Monday, October 06, 2008

Monday 28th July 1941

The water ration is now ¾ gallon per man per day – for washing, cooking and drinking. From time to time we are also issued with bulk washing water. This is slightly salty, being infiltrated from the sea. Despite the extra drinking water (it was formerly on ½ gallon per man per day) we still have insufficient for our great thirsts. On M1 Last night Scott and I went miles rearward to the beloved water hole near our old position. Alas! No one is keeping the level low, therefore the once delicious water was now deep, stagnant and teeming “with animal life”, as Scott put it.

Scott, the AA gunner who came up here in place of Mafham, is imaginative and yet hard-boiled. Fighter and dreamer!
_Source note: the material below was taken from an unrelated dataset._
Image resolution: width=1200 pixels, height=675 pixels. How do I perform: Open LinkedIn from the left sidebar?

The only other time I've found this quaint combination of contrary characteristics present strongly in anyone was in the strange Jackaman, whom I knew for a while at Richmond Road, Staines (“So you've been through the mill, too!” ... “I took my glasses off and walked back quickly towards him” ... “I saw the fireglow flickering on their faces” ... “To our greatest desires, - may they never be attained!”)

How the whole atmosphere of M1 has changed since so many new faces appeared – to stay or disappear again! Jack Wetherall, “Whacker” Newton, Leslie Scott (he, like the other two is from Liverpool, having served previously in our much-battered brother regiment - 106th Lancashire Yeomanry Regt. RHA), Cliff Mafham, and Sergeant “Bandy” Bransgrove. It's quite a happy family now.
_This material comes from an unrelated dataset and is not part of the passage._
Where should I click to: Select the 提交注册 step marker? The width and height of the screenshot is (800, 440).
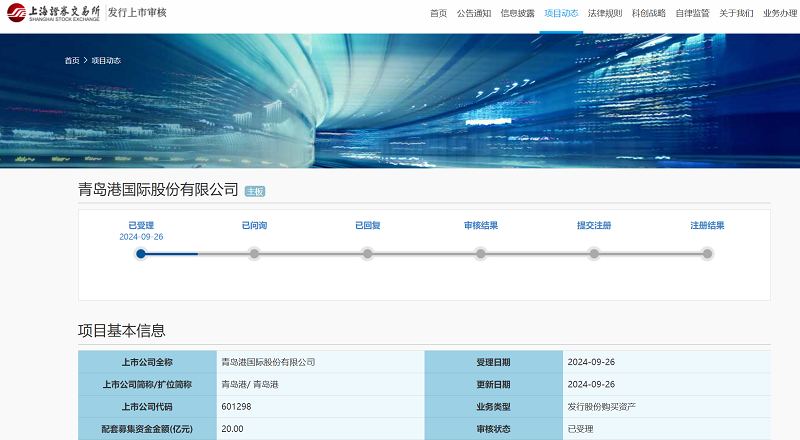click(x=594, y=254)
However! I was writing about the disappointing water quest! We had to return almost empty-handed from our long trip; it wasn't altogether fruitless, as we managed get a gallon of sandy water from the “dripping barrel” at the water point. It was dark when we got back to the widely dispersed battery area. Few stars were visible and the new moon had set. We went off the track and wandered bafflingly around for some considerable time. Just as we staggered, worn out, into our wadi, a large number of enemy planes arrived, roaring around and occasionally releasing bombs. A shower of AA shells began to burst overhead, unusually low. Fragments of steel and whole shells descended. The former came with a gentle whirring sound, ending in a faint thud; the latter with a viscous whistle! crash!

Scotty and I sat in the tent (one feels comparatively safe with a sheet of canvas above one!), morosely munching cheese and biscuits. “If a piece of English metal hits you, it does just as much damage as a German or Iti fragment” I remarked gloomily. “It's grim, Steve!” came the voice from the dark. “Definitely” ... “All this shelling, month in month out – bombs – noises and things – must affect your nerves, Steve.”

“Fortunately, the Army training – hateful though it is – deadens your imagination, Scotty. Otherwise we'd feel much worse about all this” “Makes you stolid and sort of wooden, you mean?” “I guess so” “Yes” “Have another biscuit?” “Yes, I'll have one one, please, Steve.”